Landscape Controls on Seasonal Timing and Growing Season Length

 Growing season length for forests in the study region across four physiographic provinces (upper left).  Inset (a) shows detail for Sugar Loaf Mountain (255 m) with 50 m contour intervals shown from 50 m to 250 m.  Across the study region, longer growing seasons are spatially related to lower elevations, coastal regions, and proximity to urban centers. (Click the image for a larger view)


One of the largest, most easily predicted, and already documented biological impacts of climate change on temperate ecosystems is a lengthening of the growing season.  In summer-active/winter-dormant systems, the timing of spring and autumn has a profound impact on the water, carbon, and energy balance of forests, grasslands, and agricultural fields.  A longer growing season might be expected to increase carbon uptake by temperate forests, providing an important negative feedback to greenhouse gas concentrations and global warming.  Understanding landscape and climatic controls on the trajectory of leaf area development, summer maturity, and senescence is therefore key to understanding the impact of feedback processes and ecosystem response to climate change.

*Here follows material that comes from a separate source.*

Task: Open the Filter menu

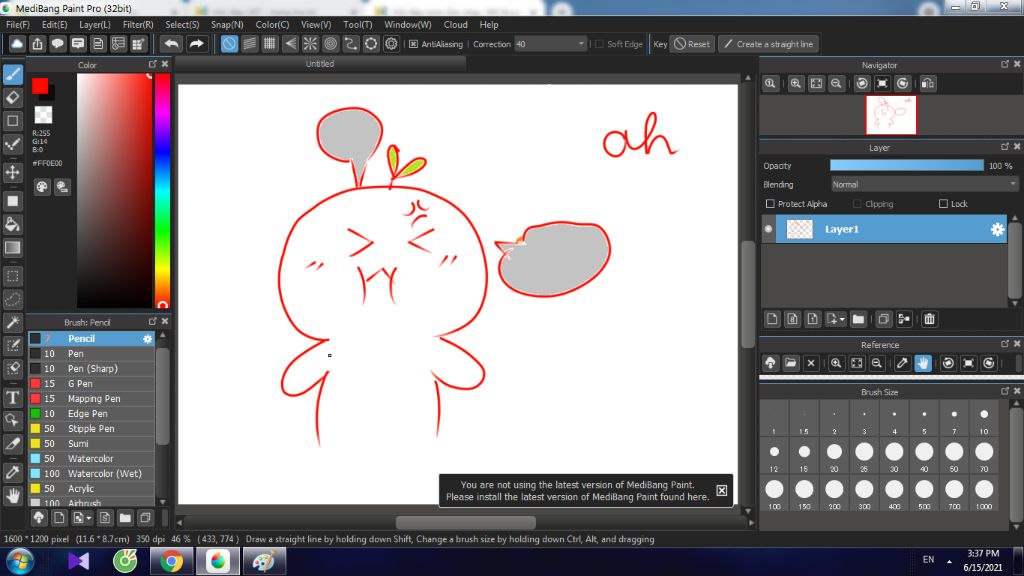Action: (x=138, y=24)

Limited field-based and remote-sensing observations have suggested complex spatial patterns related to geographic features that influence climate.  However, much of this variability occurs at spatial scales that inhibit a detailed understanding of even the dominant drivers. 


Recognizing the limitations of existing observations, we used nonlinear inverse modeling of medium-resolution remote sensing data, organized by day of year, to explore the influence of climate-related landscape factors on the timing of spring and autumn leaf-area trajectories in forests in a highly fragmented landscape in the mid-Atlantic region of the United States, which is undergoing considerable pressure from land-use and climate changes.

We also examined the extent to which declining summer greenness (greendown) degrades the precision and accuracy of observations of autumn offset of greenness. 


Of the dominant drivers of landscape phenology, elevation was the strongest, explaining up to 70% of the spatial variation in the onset of greenness.  Urban land cover was second in importance, influencing spring onset and autumn offset to a distance of 32 km from large cities.  Distance to tidal water also influenced phenological timing, but only within ~5 km of shorelines. 

Additionally, we observed that (i) growing season length unexpectedly increased with increasing elevation at elevations below 275 m; (ii) along gradients in urban land cover, timing of autumn offset has a stronger effect on growing season length than does time of spring onset; and (iii) summer greendown introduces bias and uncertainty into observation of the autumn offset of greenness. 

These results demonstrate the power of medium grain analyses of landscape-scale phenology for understanding environmental controls on growing season length, and predicting how these might be affected by climate change.